There are four big reasons why:

* Atomics. These are the biggest missing feature in older C.

* Static asserts. I can't tell you how much I love being able to put in a static assert to ensure that my code doesn't compile if I forget to update things. For example, I'll often have static constant arrays tied to the values in an enum. If I update the enum, I want my code to refuse to compile until I update the array. I have 20 instances of static asserts in my current project.

* `max_align_t`. It's super useful to have a type that has the maximum alignment possible on the architecture.

* `alignof()` and friends. It's super useful to get the alignment of various types. Combined with `max_align_t`, it is actually possible to safely write allocators in C. Previously, it wasn't really possible to do safely or portably. And I have at least three allocators in my current project.

You're right that C11 doesn't have nearly the reach the ANSI C does, but it does have slightly more than Rust, much more if you consider Rust's tier 3 support to be iffy, which I do.

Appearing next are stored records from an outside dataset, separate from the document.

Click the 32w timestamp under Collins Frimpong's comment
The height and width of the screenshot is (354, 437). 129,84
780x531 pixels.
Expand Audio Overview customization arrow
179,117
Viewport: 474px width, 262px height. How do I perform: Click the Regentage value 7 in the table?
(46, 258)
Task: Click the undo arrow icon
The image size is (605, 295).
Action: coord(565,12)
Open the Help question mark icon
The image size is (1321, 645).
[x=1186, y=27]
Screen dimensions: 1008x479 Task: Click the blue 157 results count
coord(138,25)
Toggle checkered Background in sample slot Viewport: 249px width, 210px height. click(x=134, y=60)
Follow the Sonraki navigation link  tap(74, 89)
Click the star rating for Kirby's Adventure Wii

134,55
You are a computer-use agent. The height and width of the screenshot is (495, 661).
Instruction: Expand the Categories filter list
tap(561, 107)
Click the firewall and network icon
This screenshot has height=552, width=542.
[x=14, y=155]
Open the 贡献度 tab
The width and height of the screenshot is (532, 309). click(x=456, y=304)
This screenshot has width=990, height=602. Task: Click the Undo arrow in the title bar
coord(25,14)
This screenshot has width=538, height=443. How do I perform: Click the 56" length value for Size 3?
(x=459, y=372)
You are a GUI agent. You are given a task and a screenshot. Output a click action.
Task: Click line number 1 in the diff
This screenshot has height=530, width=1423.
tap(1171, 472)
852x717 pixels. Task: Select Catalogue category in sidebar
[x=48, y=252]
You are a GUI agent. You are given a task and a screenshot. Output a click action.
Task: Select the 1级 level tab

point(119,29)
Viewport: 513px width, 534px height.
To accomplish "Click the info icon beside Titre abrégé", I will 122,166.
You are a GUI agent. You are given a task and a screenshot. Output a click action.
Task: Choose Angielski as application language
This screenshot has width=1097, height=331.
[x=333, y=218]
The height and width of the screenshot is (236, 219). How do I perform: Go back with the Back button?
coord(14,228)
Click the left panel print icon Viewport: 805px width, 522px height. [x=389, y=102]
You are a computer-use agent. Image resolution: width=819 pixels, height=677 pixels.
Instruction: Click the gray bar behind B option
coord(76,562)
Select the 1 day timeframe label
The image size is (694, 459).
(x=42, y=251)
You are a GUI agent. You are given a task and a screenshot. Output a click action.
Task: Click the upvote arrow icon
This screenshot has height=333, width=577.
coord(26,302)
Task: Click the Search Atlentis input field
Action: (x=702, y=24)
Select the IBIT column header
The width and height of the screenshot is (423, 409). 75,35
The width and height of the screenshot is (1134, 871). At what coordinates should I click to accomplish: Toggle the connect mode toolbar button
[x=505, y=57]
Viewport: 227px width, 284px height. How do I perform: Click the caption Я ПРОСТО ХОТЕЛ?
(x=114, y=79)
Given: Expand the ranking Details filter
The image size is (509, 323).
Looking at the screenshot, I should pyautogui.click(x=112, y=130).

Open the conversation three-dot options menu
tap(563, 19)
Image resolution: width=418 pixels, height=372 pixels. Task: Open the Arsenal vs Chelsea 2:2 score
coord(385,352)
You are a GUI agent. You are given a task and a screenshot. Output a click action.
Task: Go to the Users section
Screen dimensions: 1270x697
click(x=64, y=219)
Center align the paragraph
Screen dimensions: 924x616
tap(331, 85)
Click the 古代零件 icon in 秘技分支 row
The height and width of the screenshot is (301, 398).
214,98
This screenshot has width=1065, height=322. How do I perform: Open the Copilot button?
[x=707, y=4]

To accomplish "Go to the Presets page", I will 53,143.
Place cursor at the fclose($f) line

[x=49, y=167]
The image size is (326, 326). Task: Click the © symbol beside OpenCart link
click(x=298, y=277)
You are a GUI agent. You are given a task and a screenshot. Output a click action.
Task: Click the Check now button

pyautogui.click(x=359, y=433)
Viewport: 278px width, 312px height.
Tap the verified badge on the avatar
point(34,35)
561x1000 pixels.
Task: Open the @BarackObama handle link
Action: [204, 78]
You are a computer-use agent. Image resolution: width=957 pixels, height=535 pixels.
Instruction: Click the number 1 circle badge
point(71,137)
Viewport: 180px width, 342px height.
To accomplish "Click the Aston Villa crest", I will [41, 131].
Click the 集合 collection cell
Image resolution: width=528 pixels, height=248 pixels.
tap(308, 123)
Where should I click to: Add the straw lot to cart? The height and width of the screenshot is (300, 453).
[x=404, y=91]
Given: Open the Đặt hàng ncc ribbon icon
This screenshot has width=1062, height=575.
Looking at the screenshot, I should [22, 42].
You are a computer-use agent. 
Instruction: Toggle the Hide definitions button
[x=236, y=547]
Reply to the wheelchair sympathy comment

And it does have one HUGE advantage against Rust: compile times. On my 16-core machine, I can do a full rebuild in 2.5 seconds. If I changed one file in Rust, it might take that long just to compile that one file.

That's not to say Rust is without advantages; one of my allocators is designed to give me as much of Rust's borrow checker as possible, on top of API's designed around that fact.

tl;dr: I use modern C for a few features not found in C89, for the slightly better platform support against Rust, and for the fast compiles.

1 comments

Except for max_align_t (which is broken even for scalar types on some targets, and doesn't help with vector types by design), all these things were available long before standardization. So I'm not sure if this is a compelling argument for standardization.
Without standardization, I have to rely on specific compilers. That's not great, either.